The Diffeomorphism Constraint Operator in Loop Quantum Gravity

TL;DR

This paper constructs a finite triangulation diffeomorphism constraint operator in Loop Quantum Gravity, demonstrating an anomaly-free continuum limit that respects the Lie algebra of diffeomorphisms, with novel features involving holonomies and fluxes.

Contribution

It introduces a new construction of the diffeomorphism constraint operator in LQG that is anomaly-free and incorporates fluxes and edge labels, advancing the understanding of quantum dynamics.

Findings

Anomaly-free continuum limit of the diffeomorphism constraint operator.

Inclusion of fluxes and edge labels in the holonomy approximants.

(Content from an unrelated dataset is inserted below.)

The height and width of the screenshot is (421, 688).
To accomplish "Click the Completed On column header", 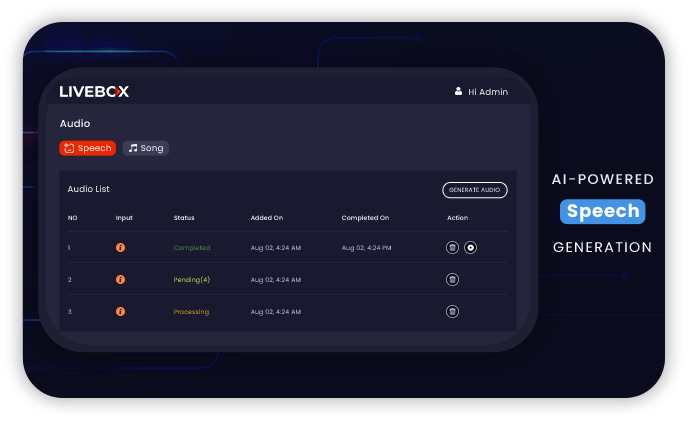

Insights into the 'mu-bar' scheme analogy with Loop Quantum Cosmology.

Abstract

We construct the smeared diffeomorphism constraint operator at finite triangulation from the basic holonomy- flux operators of Loop Quantum Gravity, evaluate its continuum limit on the Lewandowski- Marolf habitat and show that the action of the continuum operator provides an anomaly free representation of the Lie algebra of diffeomorphisms of the 3- manifold. Key features of our analysis include: (i) finite triangulation approximants to the curvature, $F_{ab}^i$ of the Ashtekar- Barbero connection which involve not only small loop holonomies but also small surface fluxes as well as an explicit dependence on the edge labels of the spin network being acted on (ii) the dependence of the small loop underlying the holonomy on both the direction and magnitude of the shift vector field (iii) continuum constraint operators which do {\em not} have finite action on the kinematic Hilbert space, thus implementing a key lesson from recent studies of parameterised field theory by the authors. Features (i) and (ii) provide the first hints in LQG of a conceptual similarity with the so called "mu- bar" scheme of Loop Quantum Cosmology. We expect our work to be of use in the construction of an anomaly free quantum dynamics for LQG.